You can find SO many Easter Candy allergy lists out there with a quick Google search. However, I want to share with you some of the treats I have personally ordered (and eaten!) so I can give them the Katie stamp of approval and feel confident that you won’t be disappointed. Just keep in mind that Easter will be upon us in just about two weeks (hopefully the Spring weather will come along too!) and some of these allergy-safe treats need 7-10 days for shipping so…

…if the Easter Bunny has baskets to fill for kids (or grown-ups!) dealing with food allergies, now is the time to make sure he knows where to find the best options.

No Whey Chocolates

Yes, there is a reason I’m listing No Whey Chocolates first. They are AMAZING. As in, double check the ingredients list because this can’t possibly be dairy-free, amazing. And there is no reason to fear because all of their products are free from the 8 major allergens! They’re also vegan, Kosher, and free from artificial colors and flavors. They have an ADORABLE line of Easter products this year…and if you sign up for their emails, they often have promotions where you can try a product for free (with another purchase). Plus, what might be most exciting (to me anyway) is…THEY NOW HAVE PRODUCTS ON AMAZON. That’s right, Prime members, you can procrastinate with the knowledge that 2-day shipping can be yours! (But I wouldn’t because you never know what will sell out as Easter gets closer)

Katie’s Recommendation: Literally anything on their website…but if pressed I’d say the Truffles can’t be beat.

Amore di Mona

Now this is definitely a fancier product, so this might be great for the adults your life (teacher gift!). They even have some cute bunny-shaped treats this year. This chocolate is also alarmingly delicious (I definitely checked the ingredient list again on this one too) but all of their products are free from gluten, dairy, soy, peanuts, and tree nuts. They also use only organic, kosher, non-GMO, sustainably-sourced ingredients…and there is NO refined sugar. (I know you might be skeptical, but trust me this will change the way you think about chocolate.) You can order directly from the website, use the store locator to find products near you, OR you can find them on Amazon too!! (I promise this is not an Amazon Prime ad…it just seems like it.)

Katie’s Recommendation: This Perfetto 3 Pack. I mean, chocolate and coffee?? You can’t go wrong 🙂

Free2B

All of the products made by Free2B are free of the 12 major allergens instead of the typical “Big 8″(sesame, corn, mustard, and coconut are the additional 4).
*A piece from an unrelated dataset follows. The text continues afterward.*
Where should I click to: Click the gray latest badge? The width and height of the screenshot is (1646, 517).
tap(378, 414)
The sunbutter cups are the perfect size for an Easter basket- and the perfect surprise for anyone with a peanut allergy. Honestly, I hadn’t heard of their Snack Breaks until today, but based on how much I love their sunbutter cups, I’m excited to try them next! You can use the store locator to find the products near you (if you have a Whole Foods, chances are you can find them there) or you can place an online order. Right now everything on the website is 30% off! (But I’m not sure how long that will last.)

Katie’s Recommendation: Definitely the Dark Chocolate Sun Cups. Of course now that I have seen the Dark Chocolate Peppermint Snack Break, that is what I personally want to try next 😉

Enjoy Life

This brand is probably most familiar to you since they are now in most conventional grocery stores. They have a huge selection of products, which seems to be constantly growing, and everything they make is free from 14 common allergens. That’s right, 14! I will be honest and say that if you’re looking for a chocolate, I would recommend one of the brands mentioned above. (Though Enjoy Life does have some cute Easter designs this year if that matters more than taste.) However, their Protein Bites and Crunchy Cookies are phenomenal and would be a perfect (non-Easter-themed) addition to any Easter basket.
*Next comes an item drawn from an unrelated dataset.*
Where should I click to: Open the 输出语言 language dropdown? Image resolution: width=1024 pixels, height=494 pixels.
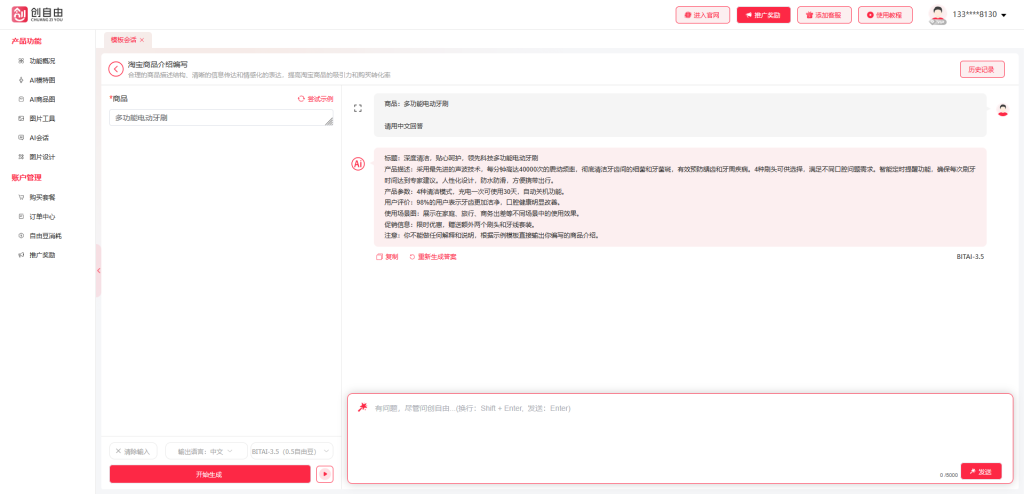(206, 451)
Katie’s Recommendation: The Double Chocolate Crunchy Cookies…or if it’s a gift, the 10 Snack Trial Pack!

Make sure to remind the Easter Bunny that anything ordered online needs some buffer time to arrive- so he should probably order this weekend 😉 However you celebrate the holiday (and holy day) this year, I hope it is filled with joy, faith, happiness, hope…and a you-safe chocolate bunny, of course.